Como fica o texto sobre o imóvel de Barroso em Miami, de "O apartamento de" a "familiares do ministro.", se você trocar "apartamento" por "imóvel residencial"?

---- Trecho selecionado

Documentos oficiais do Condado de Miami-Dade mostram que o imóvel da família do presidente do Supremo Tribunal Federal (STF), ministro Luís Roberto Barroso, em Miami, foi adquirido sem financiamento. A propriedade, localizada na exclusiva ilha de Key Biscayne, está avaliada em cerca de US$ 4,1 milhões (aproximadamente R$ 22 milhões).
O apartamento de 158 m² fica no condomínio Oceana, de frente para o mar, e foi comprado ainda na planta, antes de Barroso assumir o cargo no STF, em junho de 2013. O trâmite da compra, feita diretamente com o bilionário argentino e incorporador do prédio, Eduardo Constantini, foi concluído em 2014. O imóvel foi registrado no nome de uma empresa offshore, a Telube Florida LLC, formada pelas iniciais dos nomes dos familiares do ministro.

--------
---- Dados registrados

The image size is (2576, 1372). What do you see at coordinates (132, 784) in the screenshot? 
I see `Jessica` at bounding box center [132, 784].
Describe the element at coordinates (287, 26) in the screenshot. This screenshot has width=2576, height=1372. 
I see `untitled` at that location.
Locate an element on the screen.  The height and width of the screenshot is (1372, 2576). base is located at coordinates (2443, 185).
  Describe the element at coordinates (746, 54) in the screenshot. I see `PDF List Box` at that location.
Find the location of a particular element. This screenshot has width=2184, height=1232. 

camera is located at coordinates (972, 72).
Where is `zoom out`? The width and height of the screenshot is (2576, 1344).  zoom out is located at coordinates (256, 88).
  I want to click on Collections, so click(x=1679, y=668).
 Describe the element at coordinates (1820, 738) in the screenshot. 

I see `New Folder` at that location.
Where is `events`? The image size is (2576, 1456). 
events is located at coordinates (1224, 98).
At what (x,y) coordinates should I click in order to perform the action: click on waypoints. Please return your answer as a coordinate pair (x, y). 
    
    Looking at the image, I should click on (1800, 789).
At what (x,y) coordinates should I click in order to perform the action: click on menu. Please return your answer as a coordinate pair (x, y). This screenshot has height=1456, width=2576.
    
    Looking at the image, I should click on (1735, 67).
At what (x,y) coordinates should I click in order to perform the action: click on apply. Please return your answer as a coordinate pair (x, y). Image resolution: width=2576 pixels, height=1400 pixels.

--------

[Resolução]
O imóvel residencial de 158 m² fica no condomínio Oceana, de frente para o mar, e foi comprado ainda na planta, antes de Barroso assumir o cargo no STF, em junho de 2013. O trâmite da compra, feita diretamente com o bilionário argentino e incorporador do prédio, Eduardo Constantini, foi concluído em 2014. O imóvel foi registrado no nome de uma empresa offshore, a Telube Florida LLC, formada pelas iniciais dos nomes dos familiares do ministro.